Serge LEHMAN (1964-)

France, 2008

Denoël, collection "Lunes d’encre", 272 pages.

Ce recueil de nouvelles de Serge Lehman, auteur, critique et anthologiste reconnu du genre, est aussi une façon de fermer la porte sur une période de creux de l’inspiration vécue par Lehman autour de l’année 2003. Toutes les nouvelles gravitent d’ailleurs autour d’endroits dont on doute de l’existence, des pièges dont on peine à trouver la sortie…
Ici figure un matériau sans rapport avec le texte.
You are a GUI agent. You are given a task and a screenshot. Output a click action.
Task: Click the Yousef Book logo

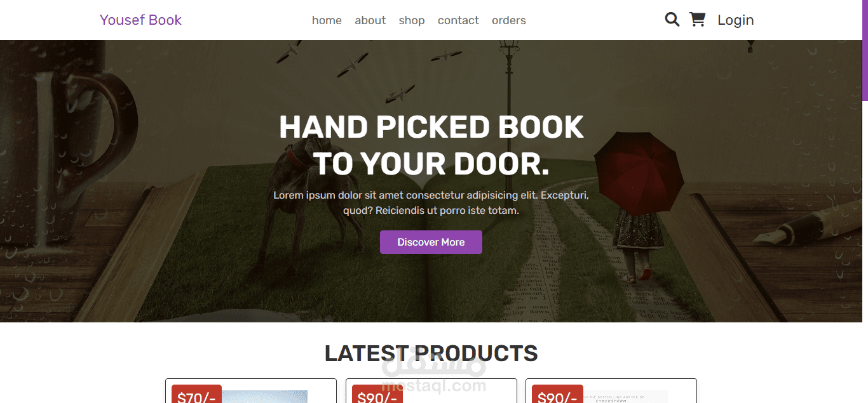(x=140, y=20)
La nouvelle éponyme, qui date de 1993, et fut d’abord publiée sous forme de roman au Fleuve noir, est sans aucun doute un des meilleurs textes : savamment rythmée, elle met en scène la visite d’un vieil appartement bourgeois de Paris par un riche artiste étatsunien et son agent(e) immobilière, qui se transforme rapidement en cauchemar, en huis de plus en plus clos… Fantastique architectural, ce texte prenant et habité est surtout une réflexion autour de la création artistique et des traumatismes de l’enfance. « Le gouffre aux chimères », écrit juste après le trou noir créatif évoqué plus haut, possède évidemment une forte part autobiographique, avec ces images saisissantes de réalité quotidienne transmuée en livres de toutes sortes, une concrétisation de cette évidence pour tout lecteur boulimique que notre bibliothèque personnelle résume notre vie. Texte tout aussi fort, « Origami » (de 2006), qui, sous la forme d’un stage énigmatique suivi par un journaliste télévisuel, nous confronte aux découvertes d’un physicien de génie sur la vraie nature de l’univers : la vision humano centrée que Lehman imagine est à la fois frappante et dérangeante, en particulier avec les sous entendus téléologiques qui sont avancés. Autre réflexion sur l’univers, « La régulation de Richard Mars » (écrite en 1999) offre à l’individu sus cité, banal journaliste scientifique, un univers clos, l’hypersphère, dans lequel il joue le rôle d’une divinité (limitée) en supervisant l’évolution d’une civilisation de rats, en une lutte contre l’entropie ; néanmoins, cette nouvelle manque d’une certaine pulsion vitale pour s’imposer comme vraiment marquante. Trop court, « La chasse aux ombres molles » (1991) se révèle néanmoins sympathique, cette profession de traceur, des détectives psychologiques chargés de cerner le pouls du moral de l’ensemble du personnel d’une entreprise, étant un moyen pour l’auteur de dénoncer la volonté presque totalitaire de contrôle de la part du patronat, non sans mettre le doigt sur la vanité productiviste du système capitaliste.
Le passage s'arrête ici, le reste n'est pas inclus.